The all-women agency, Jin news said police told their staff that there was a complaint about them, without further elaboration.

ERBIL, Kurdistan Region (Kurdistan 24) – Turkish police on Friday morning arrested five journalists in Ankara working for the two Kurdish outlets of Jin News and Mezopotamya agency.

Jin News's editor Sibel Yukler, its reporters Duygu Erol and Habibe Eren, and Mezopotamya's Diren Yurtsever and Selman Guzelyuz were among the detained.

The all-women agency, Jin news said police told their staff that there was a complaint about them, without further elaboration.

Both news networks launched last month.

Progressive Journalists' Association, an Ankara-based NGO defending media workers and freedom condemned the arrests and accused the government of President Recep Tayyip Erdogan of a concerted assault on freedom of the press.

"We are not surprised by the systematic pressure of the freedom of expression and press that has gained even more pace in recent years," read a statement on association's website.

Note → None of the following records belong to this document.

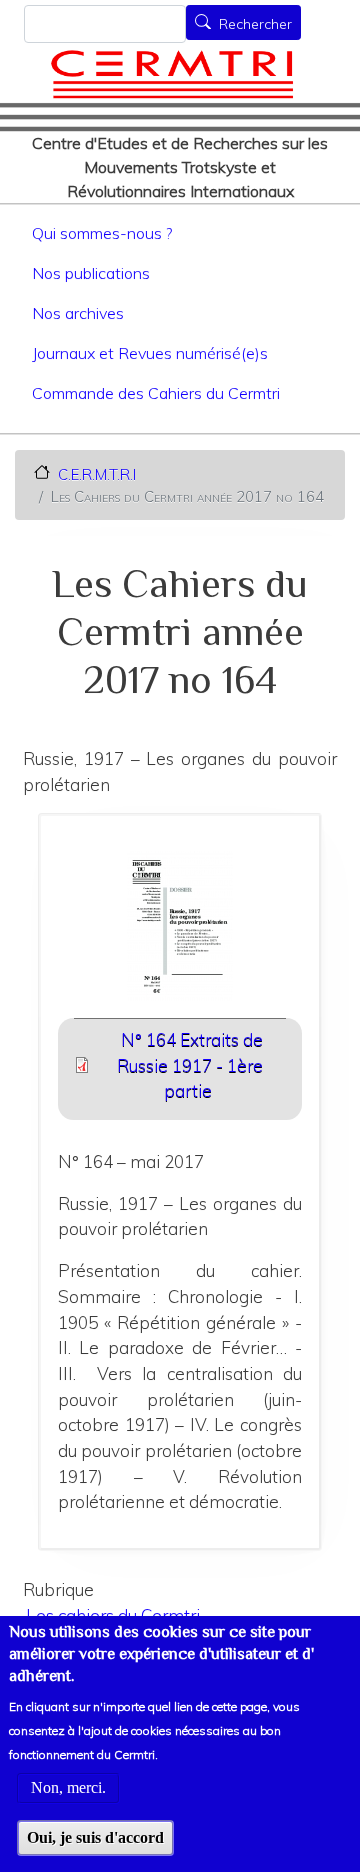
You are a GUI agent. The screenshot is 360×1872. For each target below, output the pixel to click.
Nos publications (91, 273)
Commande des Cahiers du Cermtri (156, 393)
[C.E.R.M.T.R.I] (172, 74)
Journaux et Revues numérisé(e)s (150, 353)
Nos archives (78, 313)
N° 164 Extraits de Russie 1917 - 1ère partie (190, 1065)
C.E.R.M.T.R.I (97, 473)
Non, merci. (68, 1787)
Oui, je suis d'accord (95, 1837)
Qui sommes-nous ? (102, 233)
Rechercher (255, 24)
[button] (180, 932)
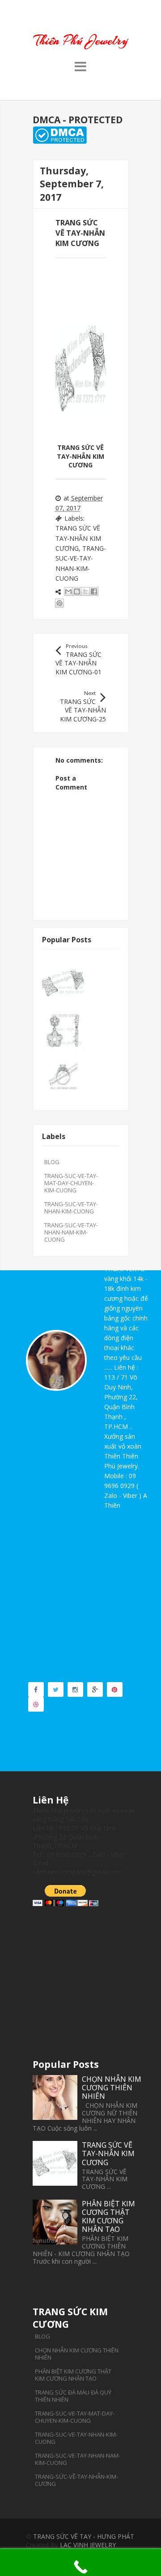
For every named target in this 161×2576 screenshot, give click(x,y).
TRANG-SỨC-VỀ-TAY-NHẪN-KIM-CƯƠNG (76, 2480)
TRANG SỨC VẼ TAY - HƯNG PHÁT (83, 2536)
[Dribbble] (36, 1704)
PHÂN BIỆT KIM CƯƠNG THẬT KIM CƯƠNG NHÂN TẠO (108, 2217)
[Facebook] (36, 1689)
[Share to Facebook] (93, 591)
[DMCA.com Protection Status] (60, 141)
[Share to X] (85, 591)
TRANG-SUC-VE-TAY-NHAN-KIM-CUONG (71, 1207)
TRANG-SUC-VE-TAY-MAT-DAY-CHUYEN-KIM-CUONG (71, 1183)
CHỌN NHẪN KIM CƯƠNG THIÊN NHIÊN (111, 2087)
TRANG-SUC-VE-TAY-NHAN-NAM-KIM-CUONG (71, 1232)
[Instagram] (75, 1689)
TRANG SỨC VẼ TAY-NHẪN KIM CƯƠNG (78, 538)
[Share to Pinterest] (59, 603)
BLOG (51, 1162)
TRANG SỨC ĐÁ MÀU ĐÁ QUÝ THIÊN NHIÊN (73, 2395)
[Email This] (68, 591)
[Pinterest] (115, 1689)
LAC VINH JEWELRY (88, 2545)
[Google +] (95, 1689)
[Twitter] (56, 1689)
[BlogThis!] (76, 591)
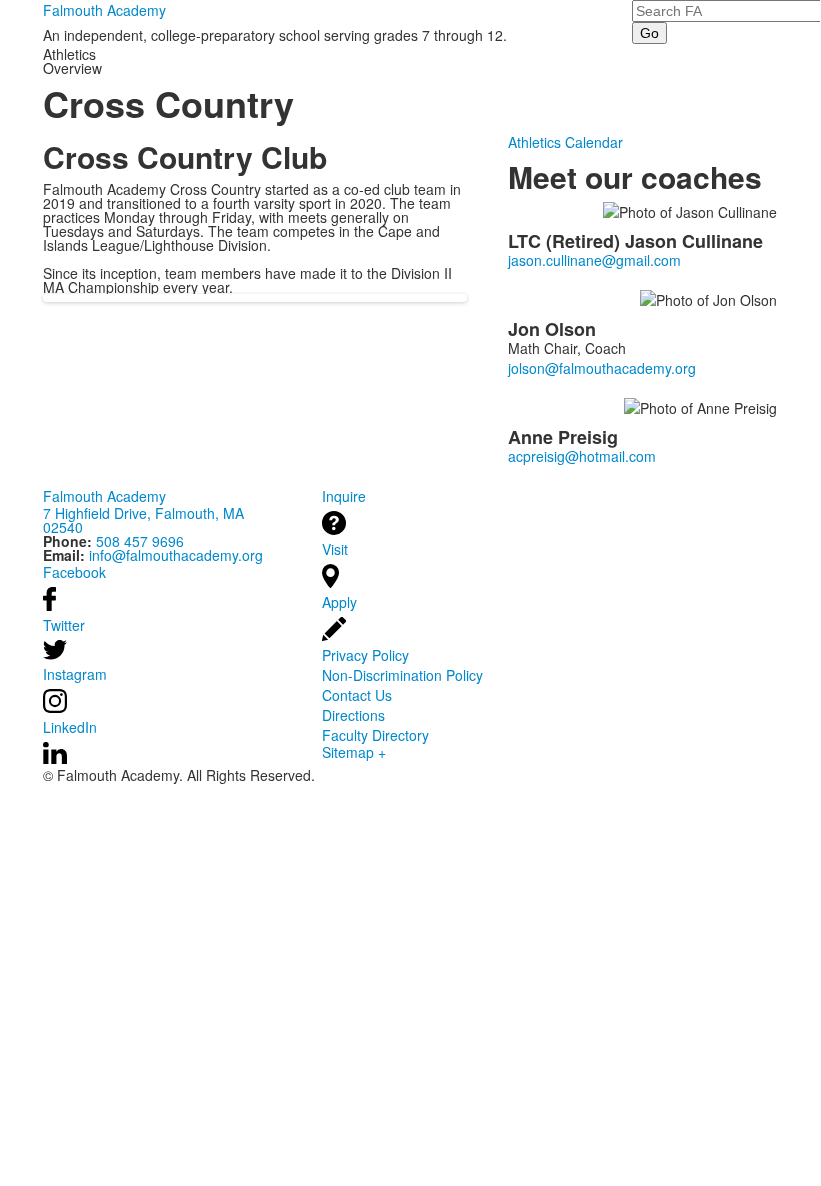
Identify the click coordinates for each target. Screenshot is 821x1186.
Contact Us (357, 695)
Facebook (74, 572)
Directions (353, 715)
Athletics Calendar (565, 142)
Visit (335, 549)
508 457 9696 (140, 541)
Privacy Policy (365, 655)
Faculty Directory (375, 735)
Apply (339, 602)
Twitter (64, 625)
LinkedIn (70, 727)
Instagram (75, 674)
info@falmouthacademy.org (176, 555)
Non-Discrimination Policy (402, 675)
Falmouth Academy (104, 10)
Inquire (344, 496)
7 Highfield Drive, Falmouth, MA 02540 (143, 520)
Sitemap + (354, 752)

The latest detentions followed a last week court ruling that sentenced the US daily Wall Street Journal's correspondent, Ayla Albayrak in absentia to two years and one month in prison over a report she penned in 2015.

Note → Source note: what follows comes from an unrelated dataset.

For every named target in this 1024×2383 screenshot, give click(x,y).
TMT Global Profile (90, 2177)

Albayrak, a Turkish-Finnish dual citizen, was charged with "engaging in terrorist propaganda" in support of the banned Kurdistan Workers’ Party (PKK) in a report she had written about the urban conflict between government forces and Kurdish rebels in 2015.

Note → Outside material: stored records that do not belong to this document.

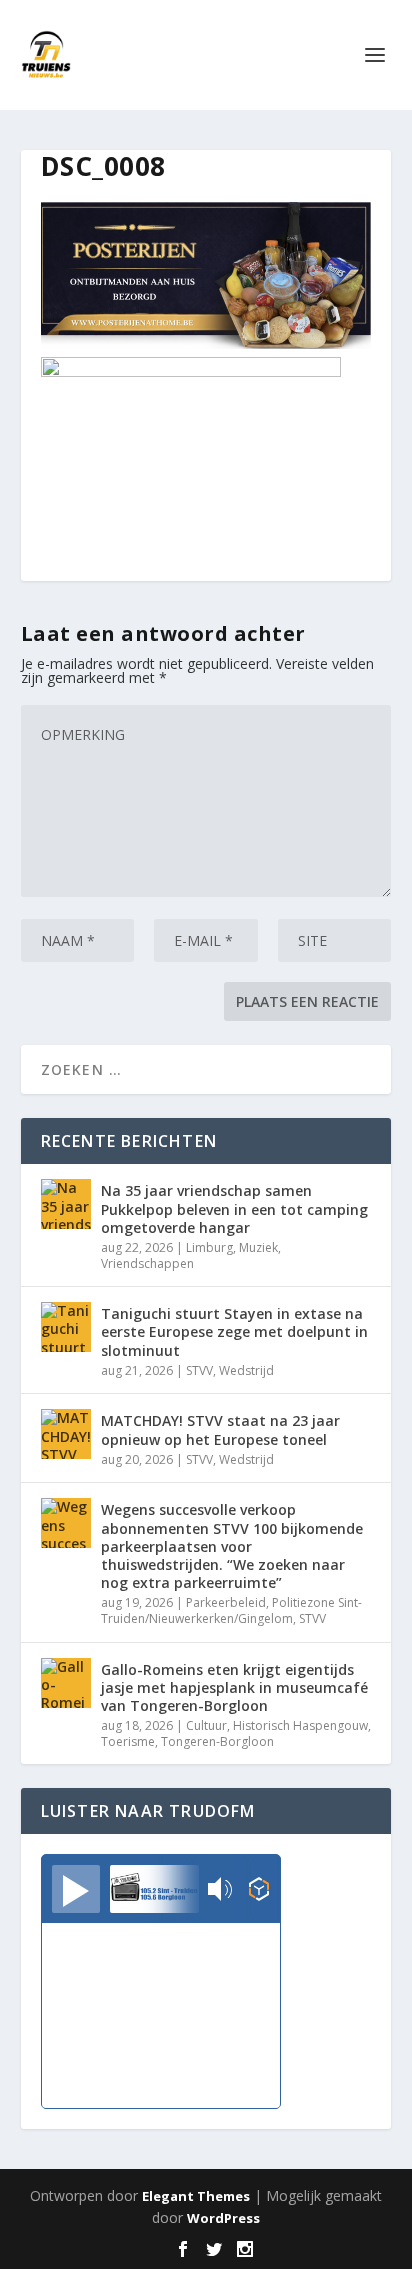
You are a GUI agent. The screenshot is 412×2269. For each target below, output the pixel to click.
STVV (199, 1370)
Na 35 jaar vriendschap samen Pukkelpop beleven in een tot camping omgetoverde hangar (234, 1208)
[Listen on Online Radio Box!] (259, 1891)
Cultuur (206, 1725)
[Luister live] (76, 1889)
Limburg (209, 1247)
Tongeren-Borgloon (217, 1741)
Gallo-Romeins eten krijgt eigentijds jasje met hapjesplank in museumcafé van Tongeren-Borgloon (234, 1687)
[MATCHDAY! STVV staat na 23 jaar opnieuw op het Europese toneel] (66, 1434)
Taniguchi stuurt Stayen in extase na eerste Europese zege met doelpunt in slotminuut (234, 1331)
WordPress (223, 2218)
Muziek (258, 1247)
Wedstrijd (246, 1370)
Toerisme (128, 1741)
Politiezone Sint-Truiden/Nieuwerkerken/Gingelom (231, 1610)
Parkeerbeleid (226, 1602)
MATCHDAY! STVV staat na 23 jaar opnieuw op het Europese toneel (220, 1429)
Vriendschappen (147, 1263)
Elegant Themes (196, 2196)
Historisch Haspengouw (300, 1725)
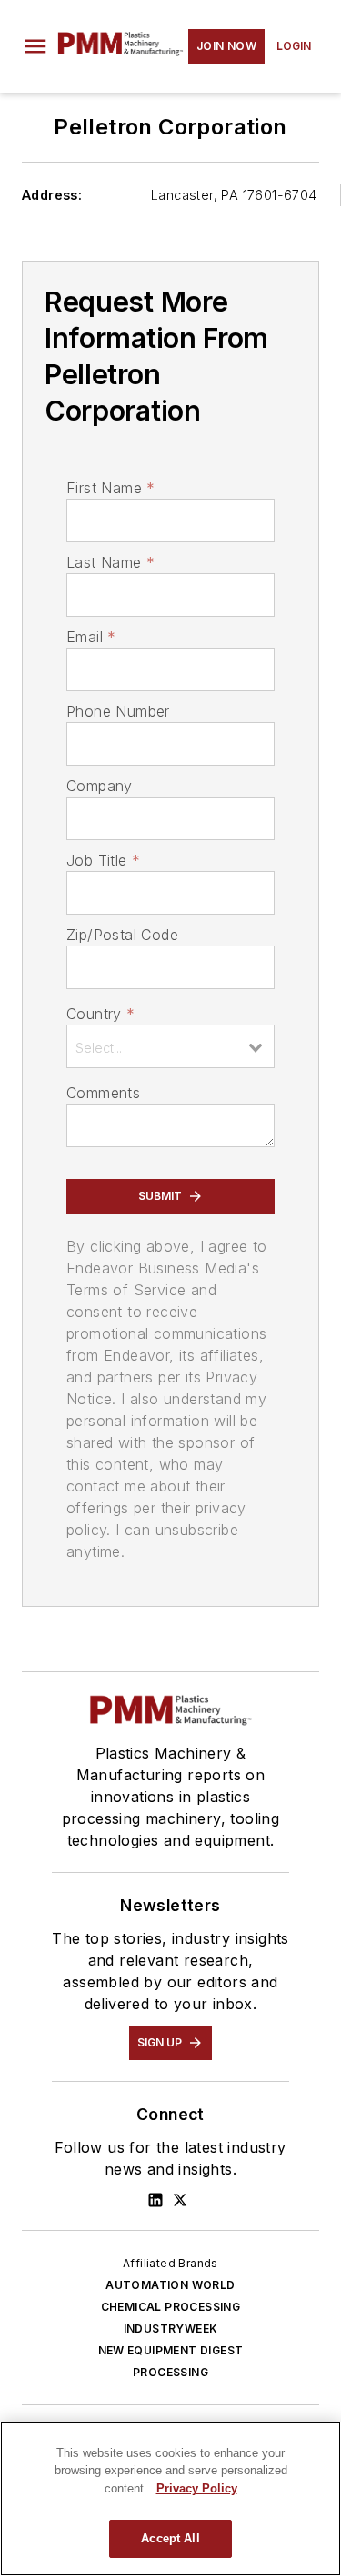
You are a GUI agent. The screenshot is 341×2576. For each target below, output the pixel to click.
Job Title (103, 860)
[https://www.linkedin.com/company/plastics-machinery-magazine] (155, 2200)
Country (100, 1014)
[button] (35, 46)
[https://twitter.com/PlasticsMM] (180, 2200)
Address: (52, 195)
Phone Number (118, 711)
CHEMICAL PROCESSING (171, 2306)
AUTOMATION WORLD (170, 2285)
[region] (170, 2499)
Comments (103, 1093)
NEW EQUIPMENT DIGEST (171, 2350)
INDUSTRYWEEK (171, 2328)
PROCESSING (170, 2372)
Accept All (170, 2538)
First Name (110, 488)
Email (90, 637)
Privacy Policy (196, 2488)
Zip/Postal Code (122, 935)
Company (99, 786)
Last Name (110, 562)
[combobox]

A government crackdown on the press has seen the closure of over 150 media outlets under a state of emergency since last year's botched coup attempt against Erdogan's rule, according to Human Rights Watch and Freedom House.

There are over 160 journalists in prisons across Turkey, according to the Turkish Journalists’ Association.

Last month, Turkey's state regulatory body of media shut down the transmission of three Kurdistan Region-based news channels from the national satellite provider Turksat, among them Kurdistan 24, Rudaw and Waar TV the same day the people of Kurdistan's people went to a referendum on independence from Iraq.

A December 2016 report by the UN's Special Rapporteur on the promotion and protection of the right to freedom of opinion and expression David Kaye described the crackdown as "the government decimation of Kurdish media."